Pourquoi rien ne change face à l’évidence ? « Les multinationales (pétrole, produits pharmaceutiques et agroalimentaire) représentent 60% du PIB mondial », révèle Gilles-Éric Seralini, qui a conseillé 18 ministres. « Elles financent les partis politiques qui les protègent et les subventionnent en retour. Emmanuel Macron le sait parfaitement, mais il est incapable d’arrêter le système. »

Même les États-Unis, où Monsanto a perdu 10 milliards de dollars dans des procès pour cancer, n’ont pas interdit le Roundup.  « La justice a reconnu que ça donnait le cancer, mais les lobbies sont plus forts », constate amèrement le scientifique.

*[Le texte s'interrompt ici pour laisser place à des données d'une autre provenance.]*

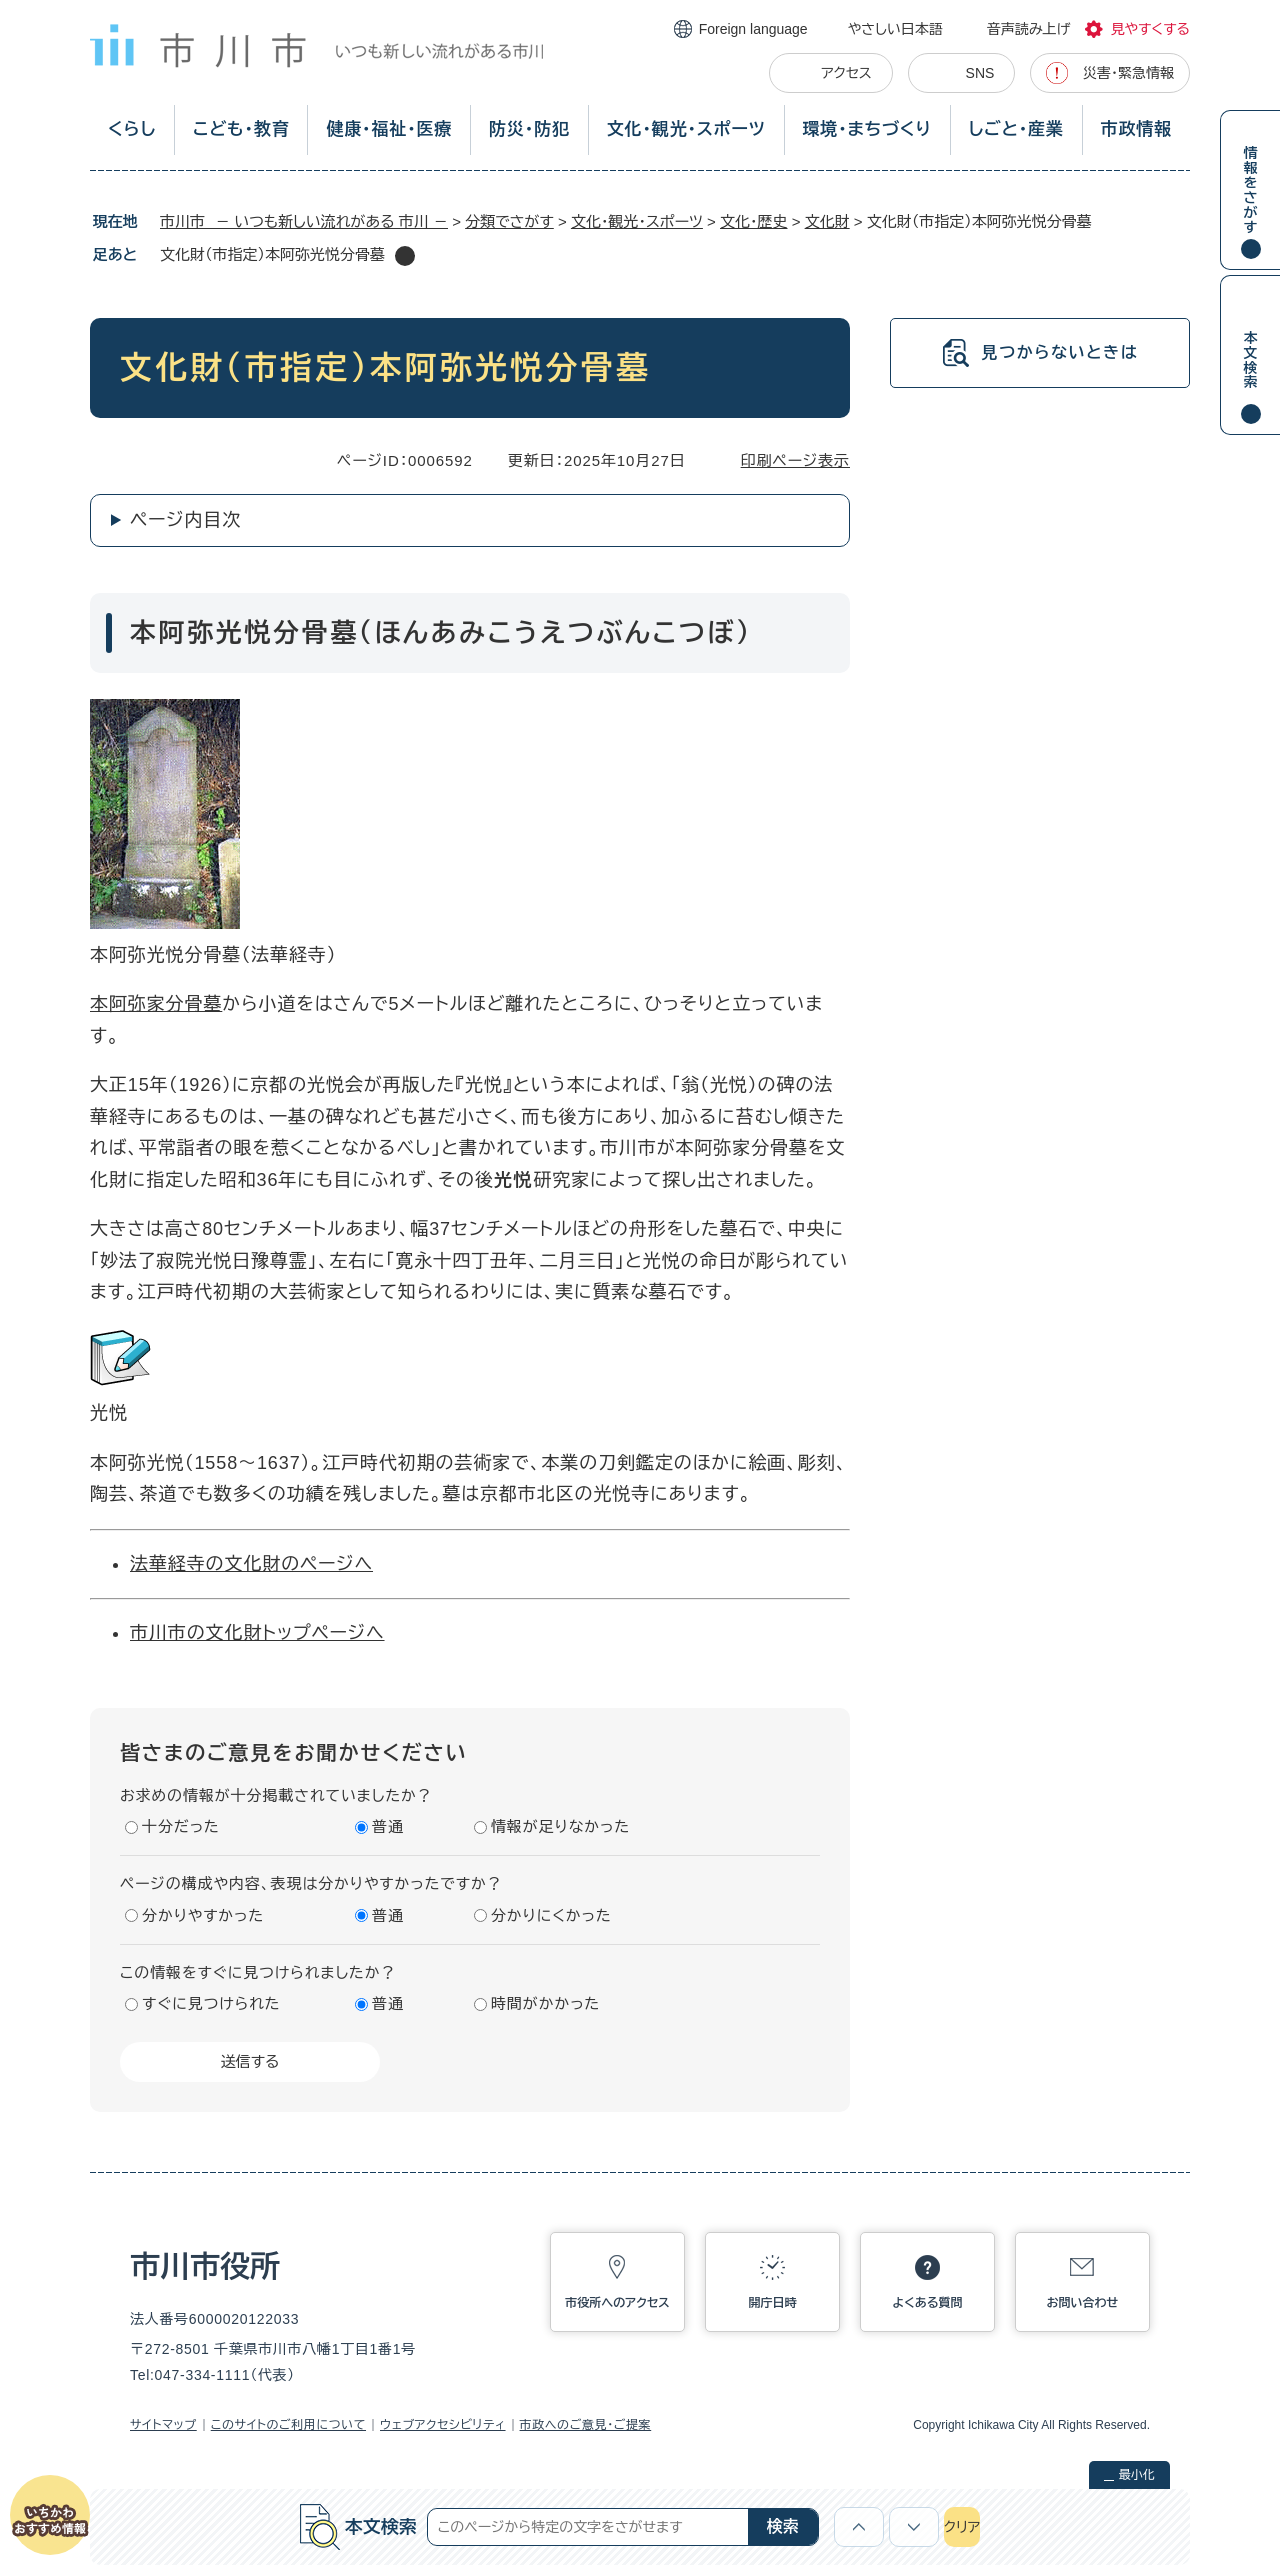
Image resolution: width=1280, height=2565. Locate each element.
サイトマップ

Une économie de l’empoisonnement

Le plus révoltant ? Cette économie de l’empoisonnement nous coûte une fortune. Un pain plein de résidus chimiques est moins cher qu’un pain bio à l’achat, mais infiniment plus coûteux pour la société : cancers, maladies chroniques, effondrement de la biodiversité se répercutent sur les finances publiques.

« On ne compte jamais le vrai prix », s’indigne le chercheur. « Le coût des soins médicaux, des écosystèmes détruits, de la biodiversité anéantie. Si on comptait tout, l’agriculture bio serait bien moins chère que l’agriculture empoisonnée. »

La solution : transparence et révolution agricole

La solution existe pourtant. « Il suffirait d’exiger que les industriels déclarent vraiment ce qu’il y a dans leurs produits et qu’on les teste tels qu’ils sont vendus », plaide le scientifique. « Du jour au lendemain, on serait obligés d’interdire ces poisons et de développer l’agroécologie. »

En attendant cette révolution réglementaire, une seule protection : consommer bio. « Dans les produits bio, on ne trouve cette contamination que dans 0,1% des cas », rassure l’expert. « C’est notre seule échappatoire face au plus grand empoisonnement de masse de l’histoire. »

Gilles-Éric Séralini a étudié la composition des pesticides pendant plus de vingt ans et publié ses résultats dans des revues internationales. Les documents internes de Monsanto, Monsanto Papers, rendus publics lors des procès américains, confirment les stratégies de dissimulation dénoncées.

Références :

> « Tous cobayes” : ce documentaire réalisé par Jean-Paul Jaud est construit à partir de l’essai sur les effets sanitaires des principaux produits chimiques et OGM, écrit par Gilles-Éric Seralini.

“L’affaire Roundup à la lumière des Monsanto Papers” Gilles-Éric Seralini avec Jérôme Douzelet, chez Actes Sud.